* _EXERCISE DETAILS_:
Write out again only the lines between the one with "Given: Select column C header" and the end of the records below, both ends counted, and don't include the pictures.

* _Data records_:
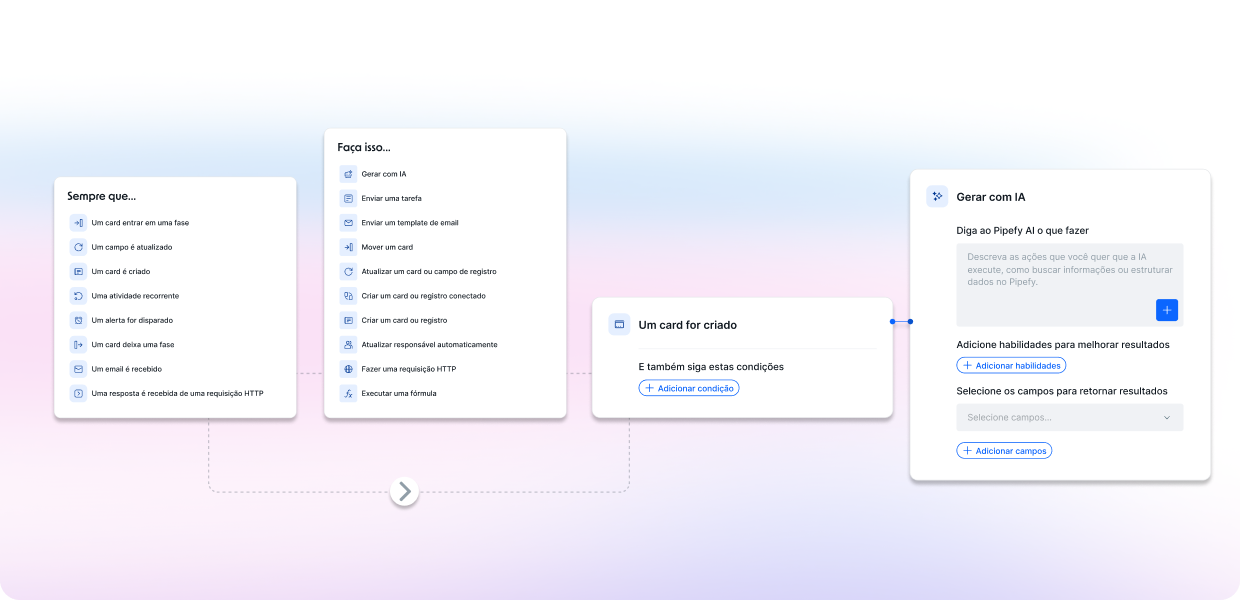Click the 'Um email é recebido' envelope icon
This screenshot has width=1240, height=600.
78,369
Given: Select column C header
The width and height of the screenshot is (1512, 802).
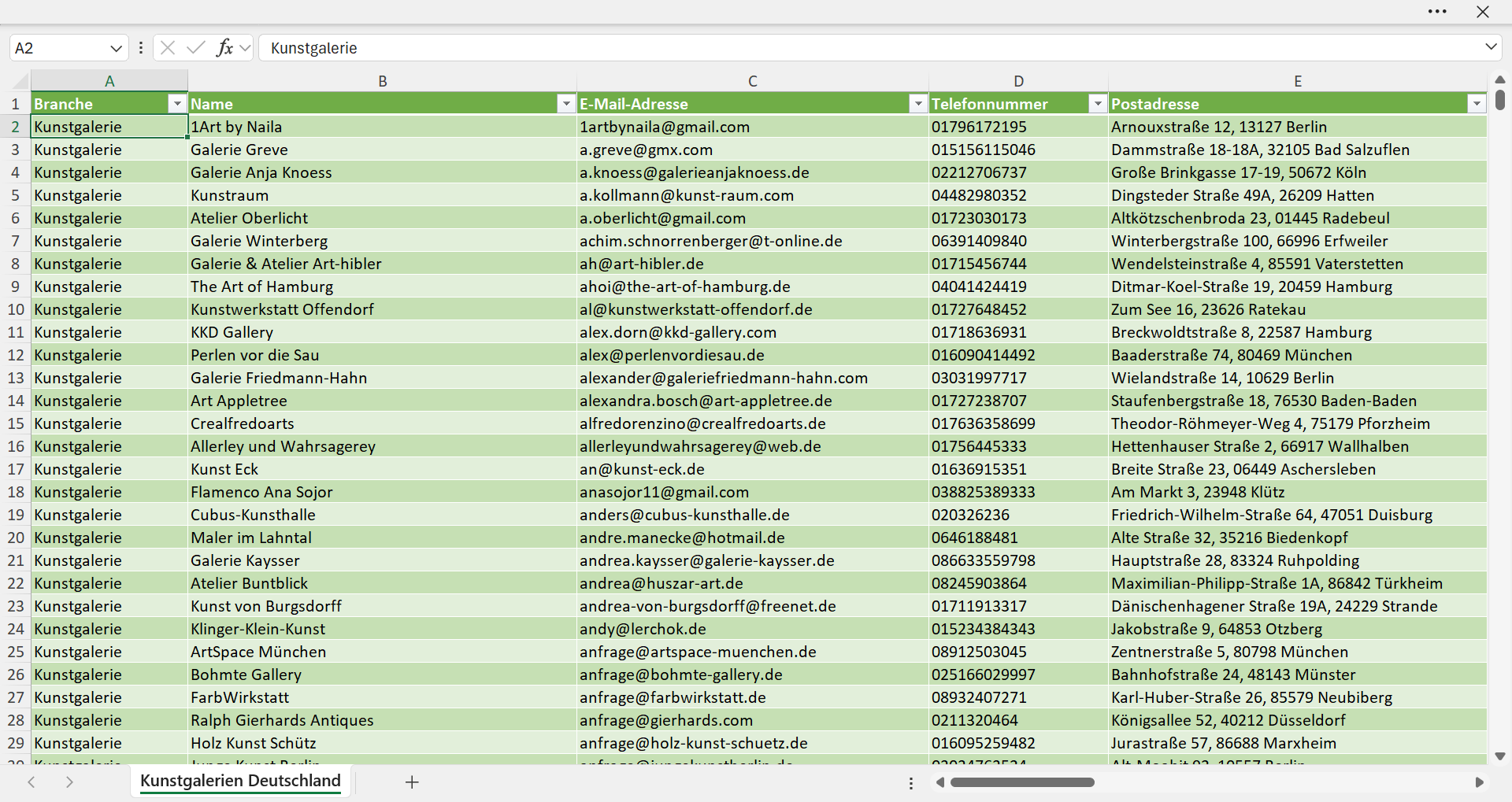Looking at the screenshot, I should coord(753,80).
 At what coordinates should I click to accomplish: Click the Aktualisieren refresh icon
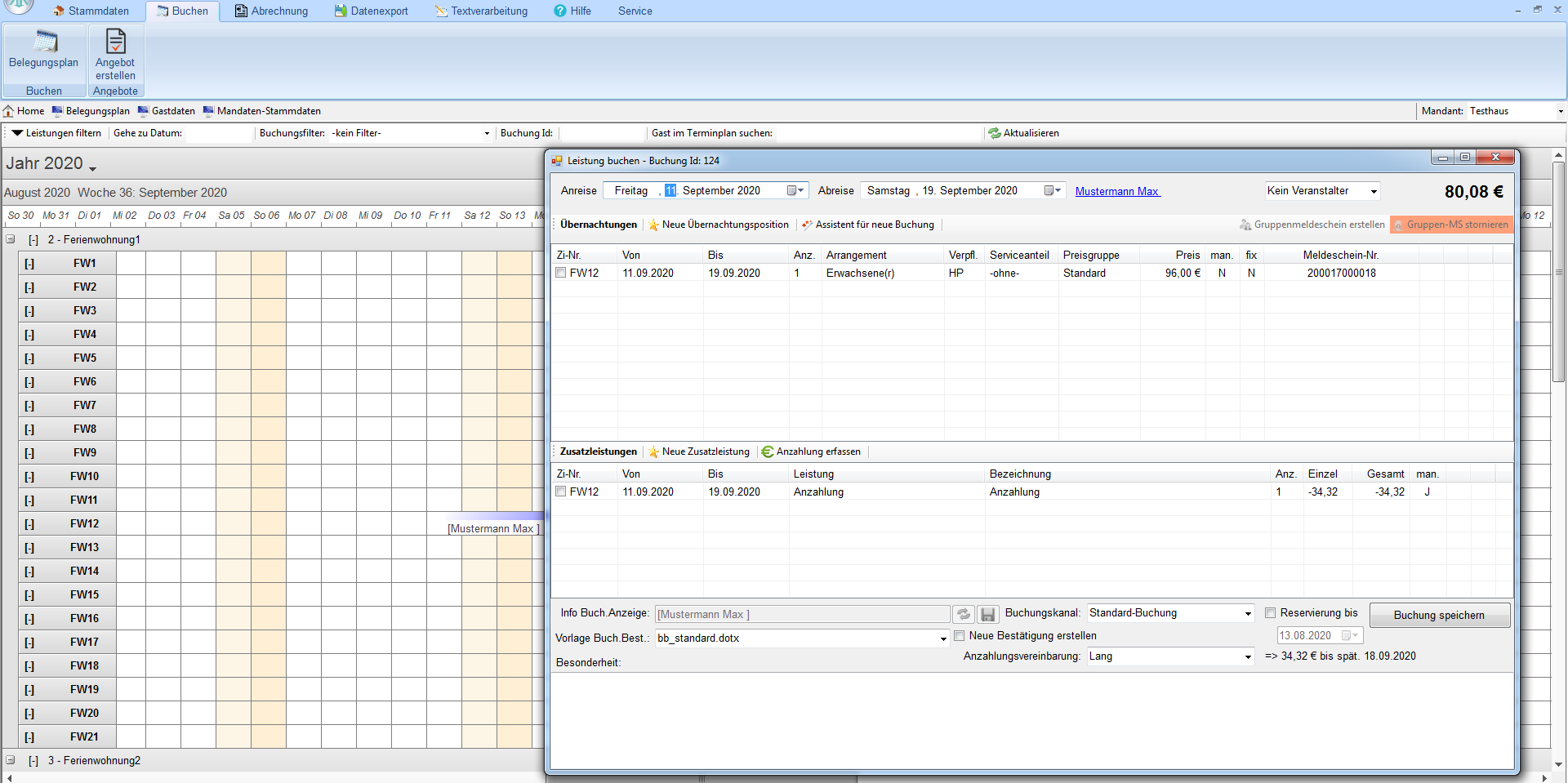click(995, 133)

* _TASK RESULT_:
Given: Select column C header
The width and height of the screenshot is (1512, 802).
Looking at the screenshot, I should coord(753,80).
 At what coordinates should I click to accomplish: Click the Aktualisieren refresh icon
click(995, 133)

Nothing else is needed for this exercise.